The county is applying for a federal grant that would fully fund the purchase of the radios for the Bartholomew County Sheriff’s Department, with recipients expected to be announced next month.
Kleinhenz also said he will be calling for an additional $300,000 from the same fund to finance much-needed renovations at the Bartholomew County Highway Department within a few weeks.
With county finances remaining tight, the commissioner said he doubts the county council will agree to any capital improvement project.
“We’ve figured out that if we want this done, we’ll have to do it ourselves with existing funds we control,” Kleinhenz said. “If we don’t, we’re never going to make any improvements.”
Premier Ag, a 93-year-old farmer-owned cooperative, announced its merger with Jackson-Jennings Co-op in February and will be moving operations to Seymour, commissioners chairman Rick Flohr said.
In order to give sufficient time for the combined co-ops to build a new headquarters, the extension office — temporarily located a few blocks away at 965 Repp Drive — will not be moving until July 2017, Kleinhenz said.
While the current lease on the former Starks Mechanical Building expires in six months, Kleinhenz expressed confidence landlord Charles “Shorty” Whittington will allow the extension office to stay for another year.
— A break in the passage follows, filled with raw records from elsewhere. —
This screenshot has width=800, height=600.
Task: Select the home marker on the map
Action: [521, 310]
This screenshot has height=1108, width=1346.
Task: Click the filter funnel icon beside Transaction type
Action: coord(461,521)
When the lease was announced last summer, the rent was established at $3,596 a month.
Since more than 8,000 square feet of combined space is being acquired on the 1.72-acre site, another county department currently renting or leasing space will likely move into one of the buildings, Kleinhenz said.
Bartholomew County Soil and Water Conservation was identified as a potential candidate by the commissioners.
Commissioner Carl Lienhoop said the county discovered the Premier Ag Co-op property was available less than a month ago.
Kleinhenz said if negotiations had been made public earlier, it’s likely taxpayers would have been forced to pay full price.
“There were other interested parties,” Kleinhenz said. “It is a very attractive piece of property.”